Victimes de Bhopal

Enfant souffrant de malformations à Bhopal en 2009.

25 ans après la catastrophe de Bhopal, la population de la région continue à souffrir des effets secondaires de cet accident industriel.

Le 3 décembre 1984, l'explosion dans l'usine de pesticides Union Carbide dégageait 40 tonnes de gaz toxiques dans l'atmosphère de cette ville indienne.

En 2009, des déchets entreposés sur le site désaffecté de l'ancienne usine contaminent encore la nappe phréatique et continuent de faire des victimes. Des enfants naissent avec des malformations et les habitants sont nombreux à souffrir de diverses maladies et affections liées à la pollution chimique.
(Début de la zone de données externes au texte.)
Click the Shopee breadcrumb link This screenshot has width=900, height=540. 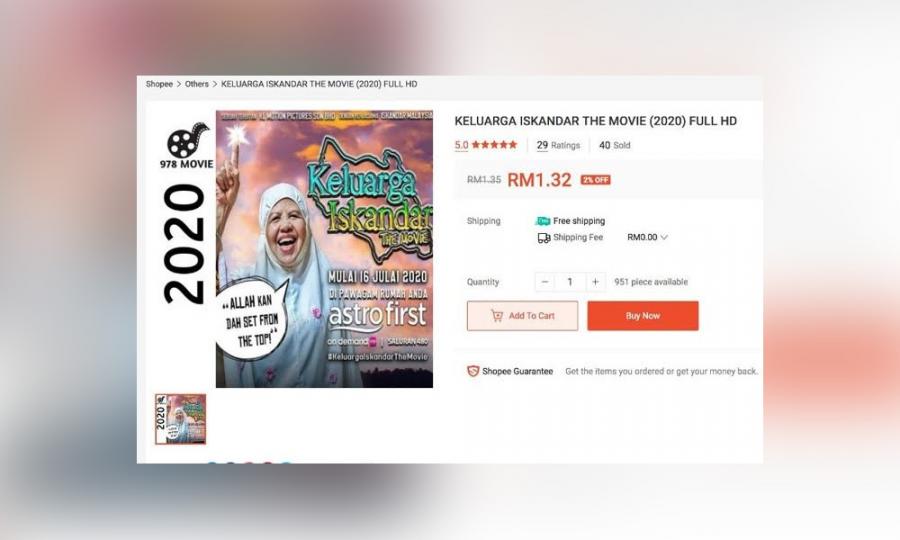[159, 84]
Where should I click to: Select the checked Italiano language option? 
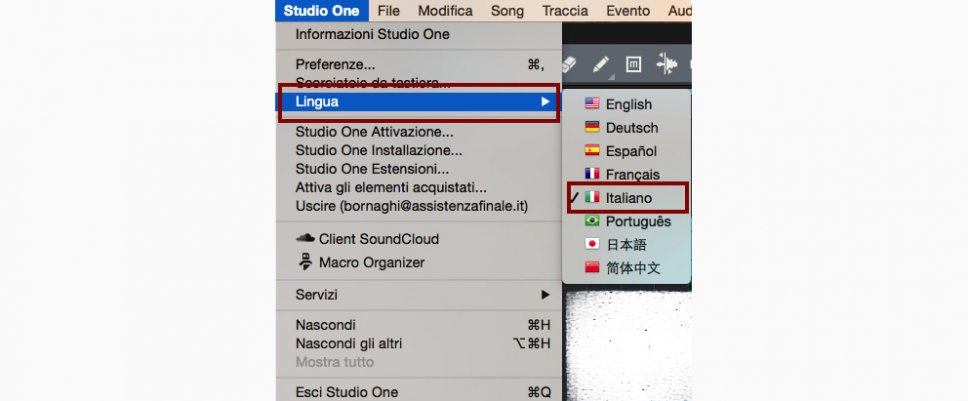[628, 198]
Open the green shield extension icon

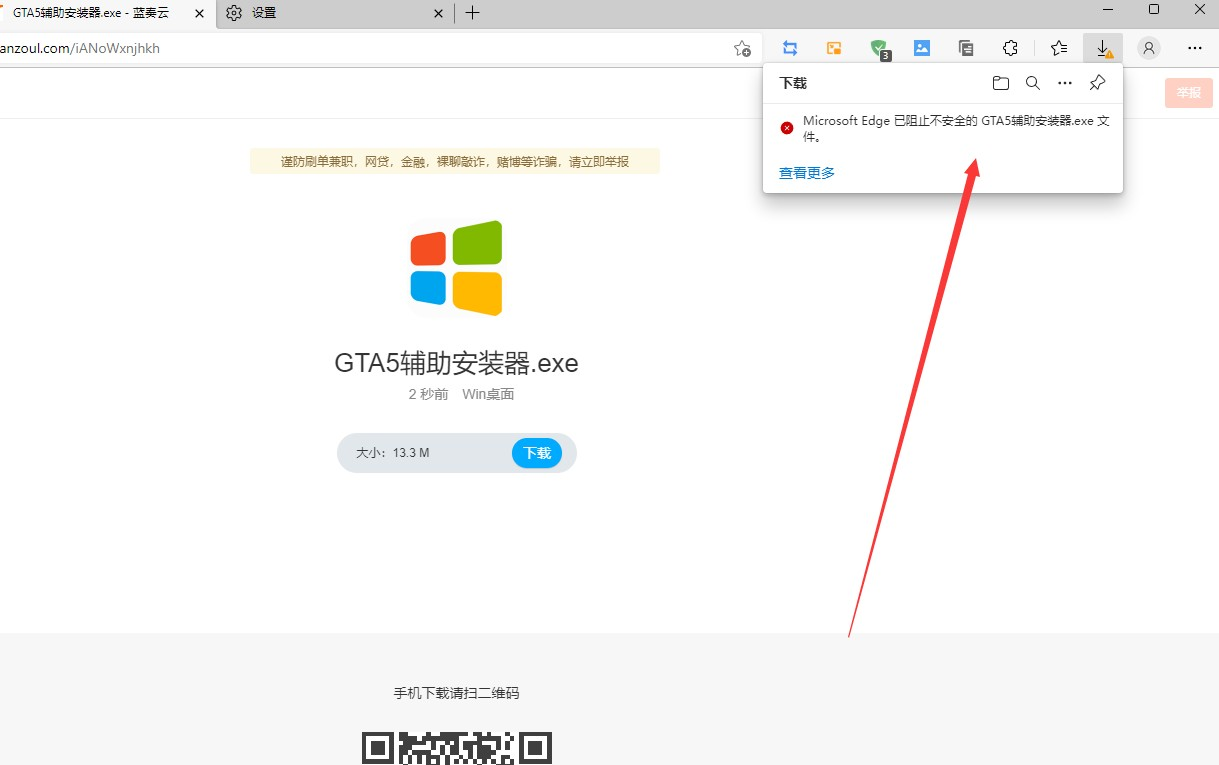click(x=878, y=48)
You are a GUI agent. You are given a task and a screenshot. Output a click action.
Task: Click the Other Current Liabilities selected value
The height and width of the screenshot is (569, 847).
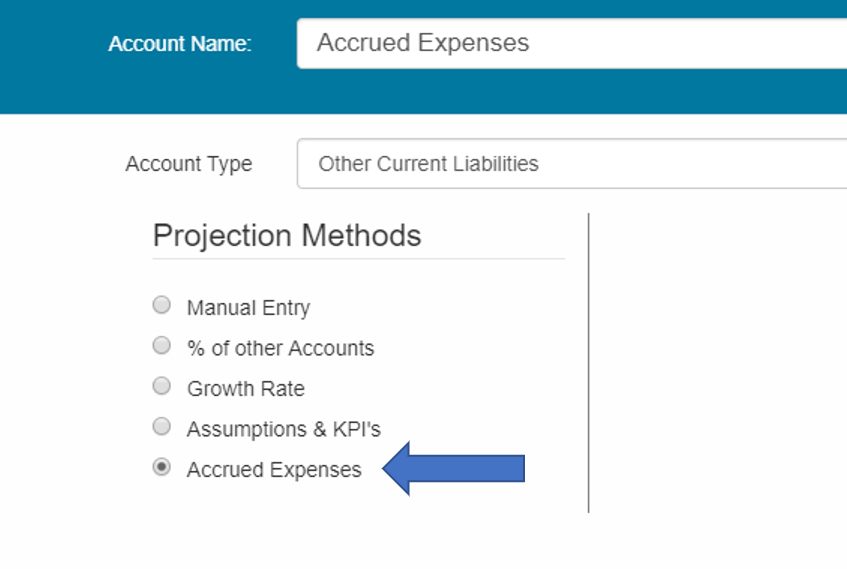coord(428,164)
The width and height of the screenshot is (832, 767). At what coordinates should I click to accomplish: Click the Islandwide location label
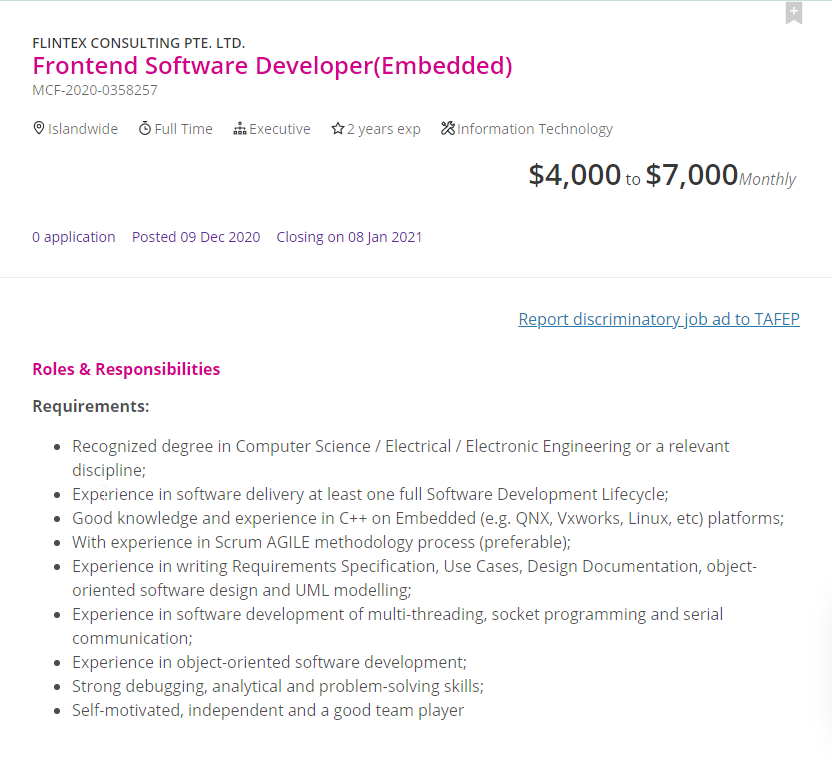[x=83, y=129]
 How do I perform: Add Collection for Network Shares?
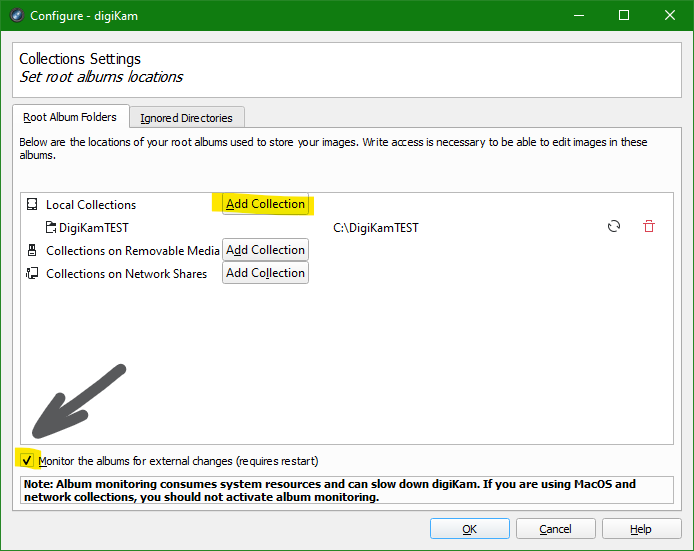click(265, 273)
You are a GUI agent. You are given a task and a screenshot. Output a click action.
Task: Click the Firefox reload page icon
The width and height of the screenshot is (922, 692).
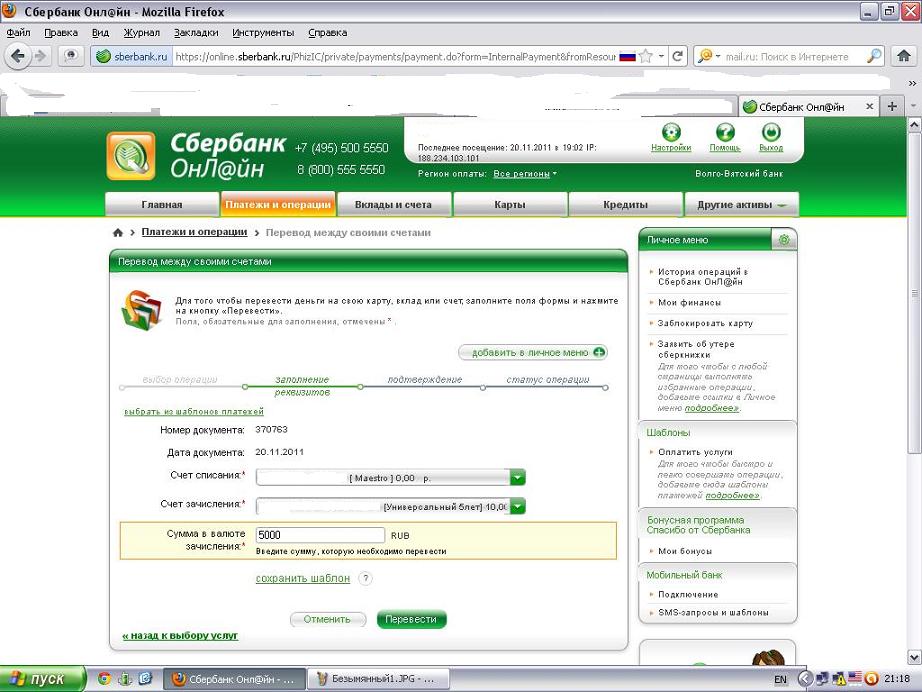[677, 57]
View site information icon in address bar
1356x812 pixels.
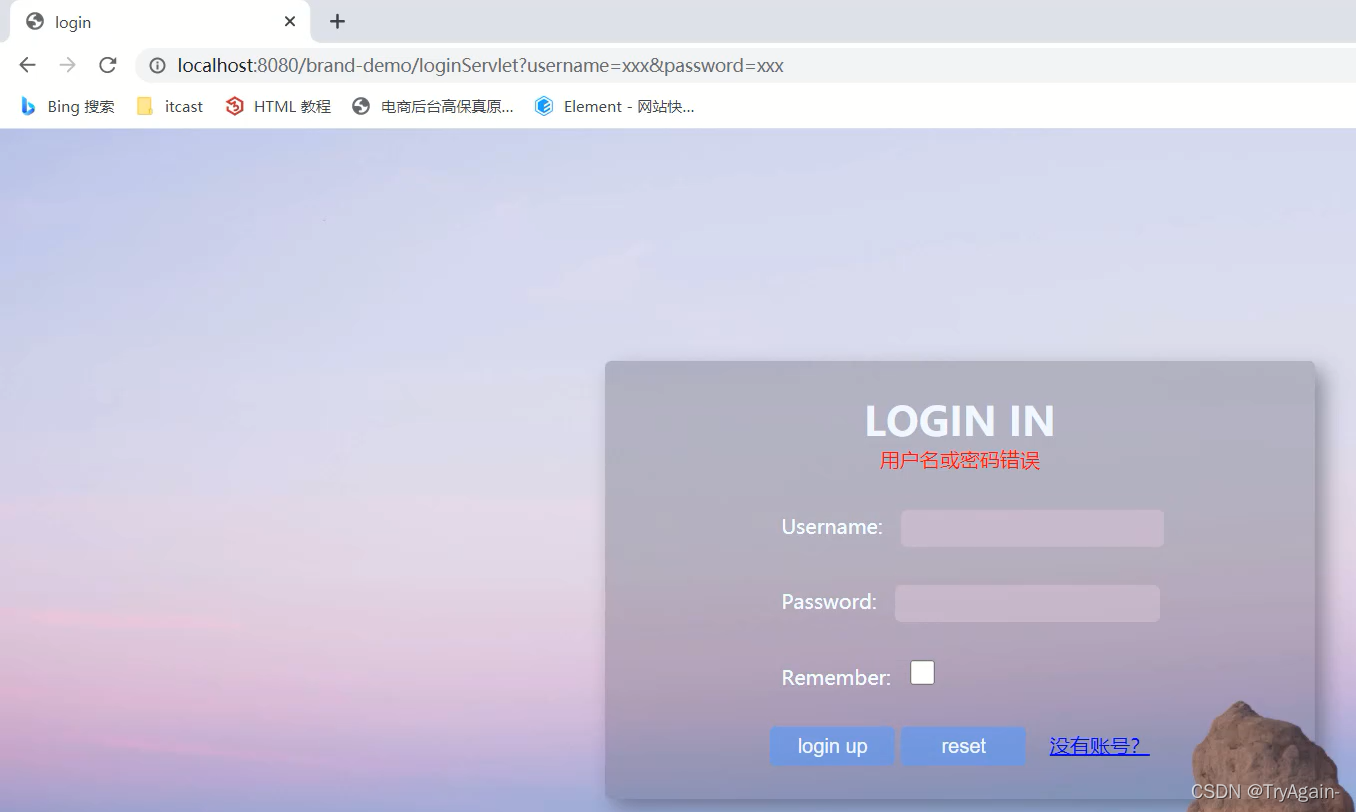click(x=157, y=66)
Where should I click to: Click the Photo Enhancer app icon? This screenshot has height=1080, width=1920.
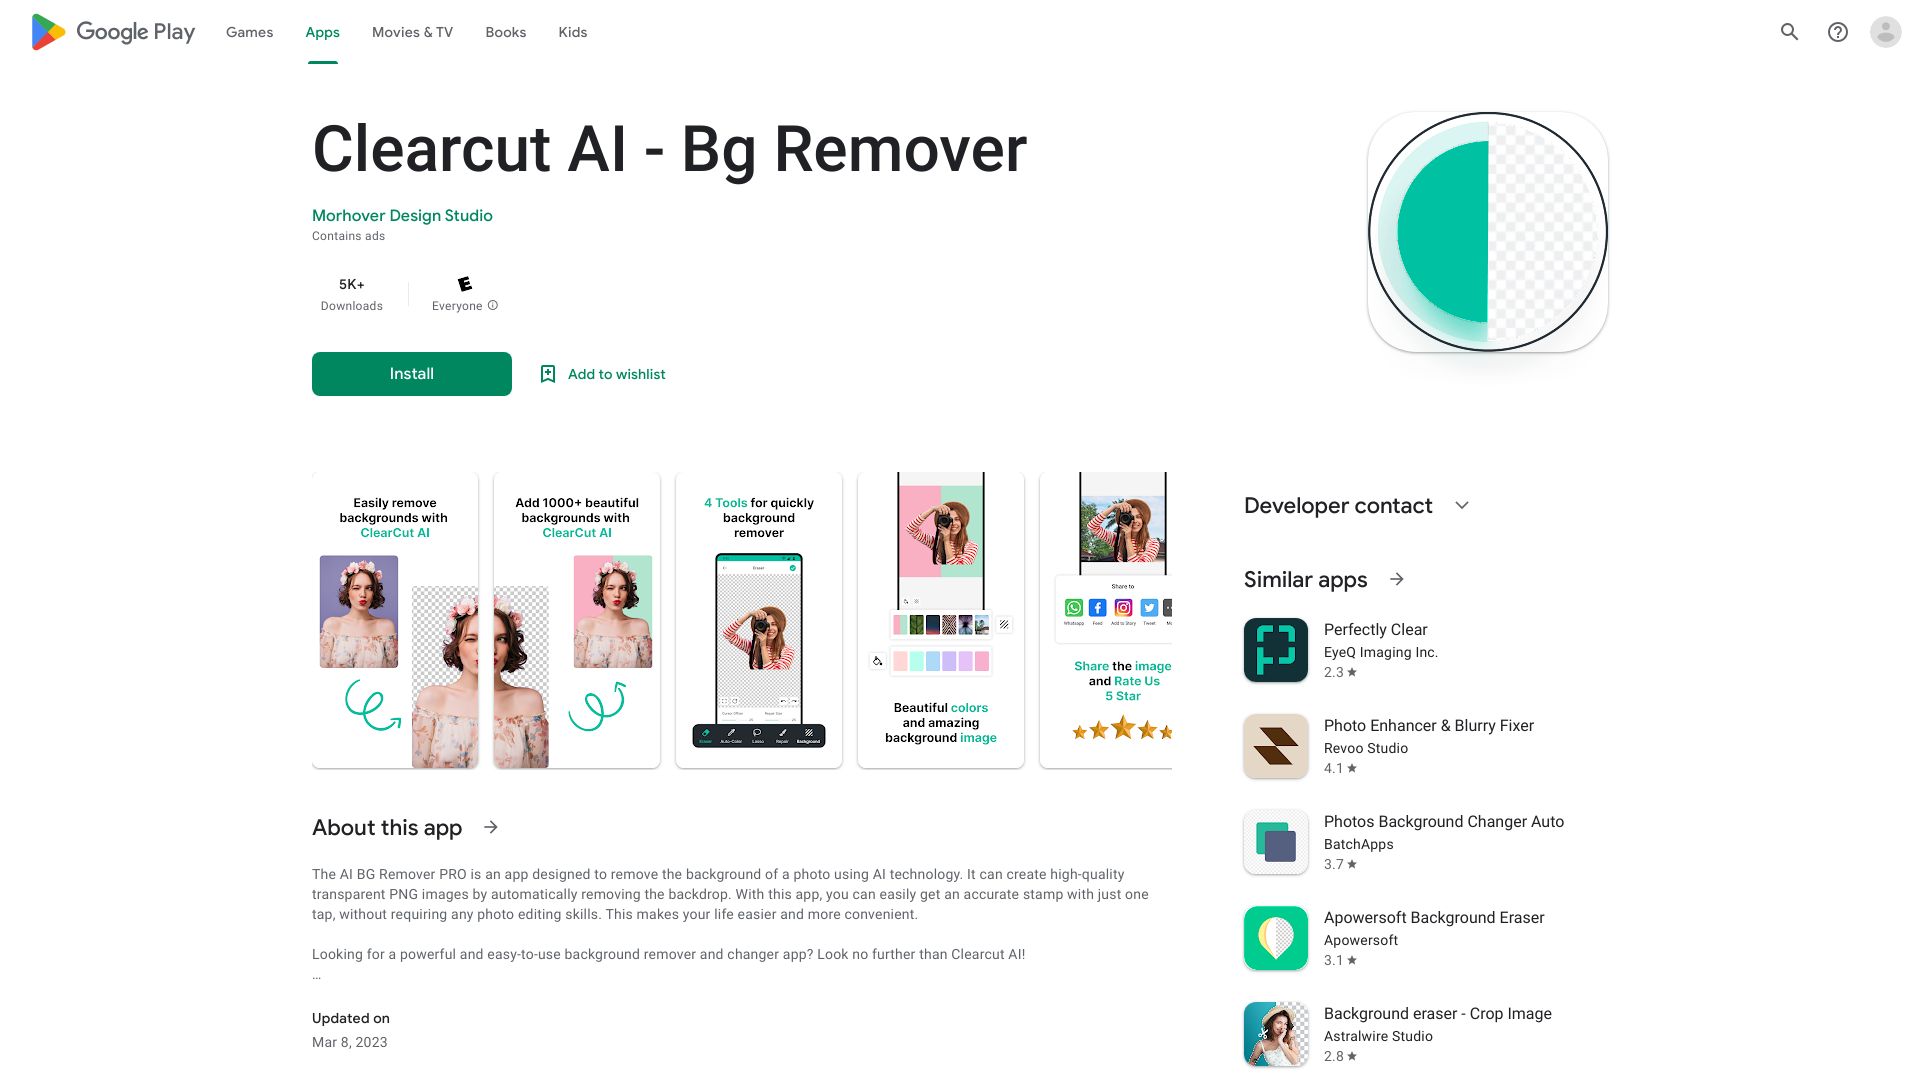[1274, 745]
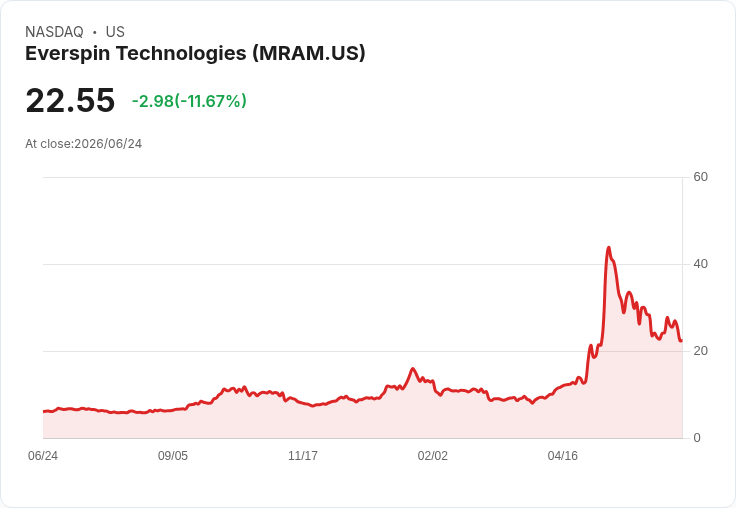Click the chart line start above 06/24

click(x=44, y=411)
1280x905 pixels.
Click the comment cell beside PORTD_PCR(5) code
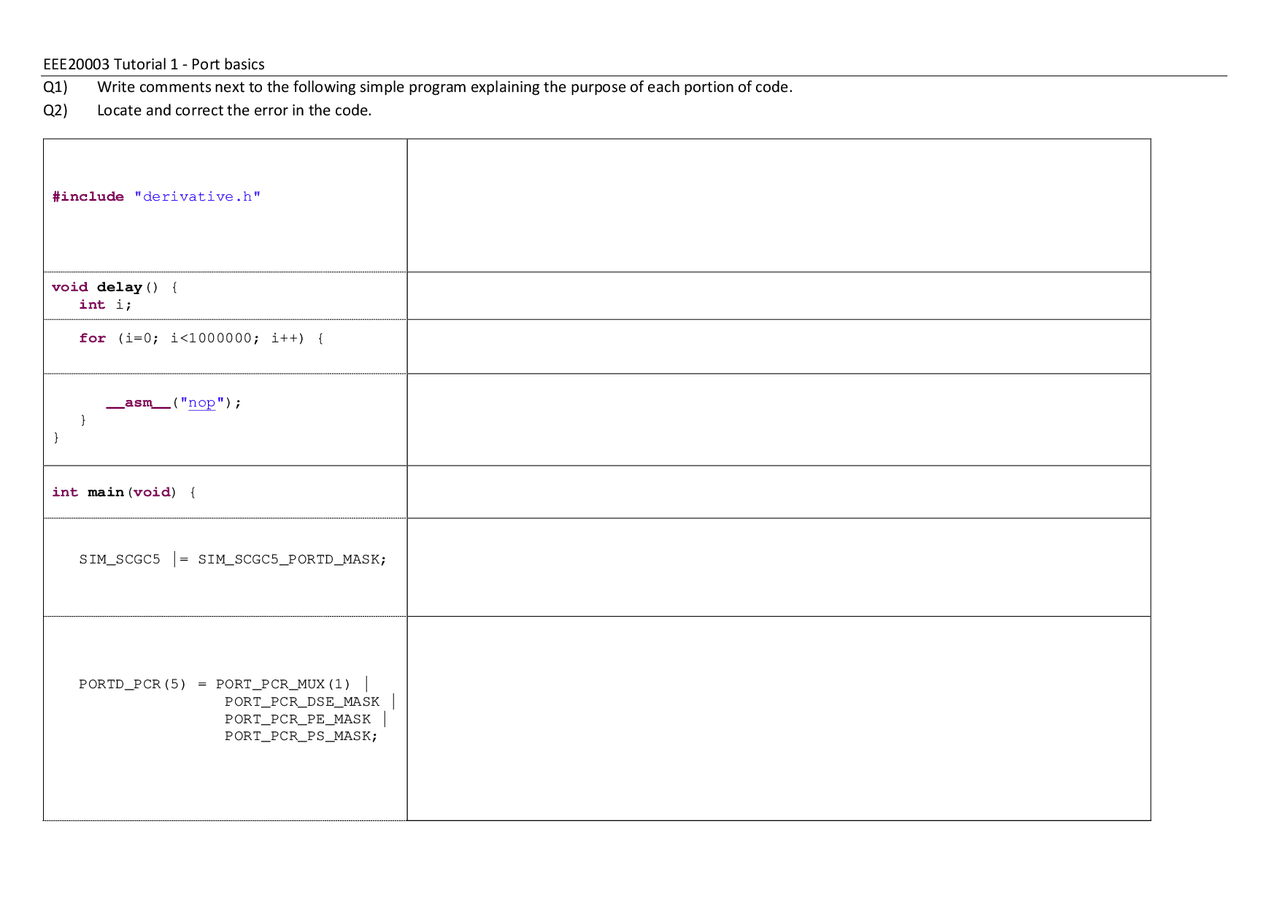coord(778,718)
Cela malgré les dénégations des autorités de l'état du Madhya Pradesh...

Le correspondant de la TSR Julien Bouissou s'est rendu sur place à l'occasion de 25e anniversaire.

La catastrophe de Bhopal qui s'est produite dans la nuit du 2 au 3 décembre 1984 dans l'état du Madhya Pradesh en Inde est la catastrophe industrielle la plus meurtrière du vingtième siècle.

L'explosion dans l'usine de pesticides de la multinationale américaine Union Carbide a dégagé 40 tonnes d'isocyanate de méthyle dans l'atmosphère de la ville. Le bilan de l'accident demeure incertain: 7'000 à 10'000 personnes auraient été tuées dans les 3 jours suivant la catastrophe et l'on estime à 15'000 le nombre de personnes qui seraient décédées les années suivantes, tandis que des dizaines de milliers d’autres souffrent encore de graves problèmes de santé.

En 2013 des déchets entreposés sur le site désaffecté de l'ancienne usine contaminent encore les nappes phréatiques et continuent de faire des victimes: des enfants continuent de naître mal formés, et les habitants sont nombreux à souffrir de diverses maladies et affections liées à la pollution chimique. Par ailleurs les victimes attendent toujours justice et les 470 millions de dollars d'indemnité que Union Carbide devait verser en réparation, n'ont pas totalement été distribués.

Union Carbide a été rachetée par Dow Chemical en 2001.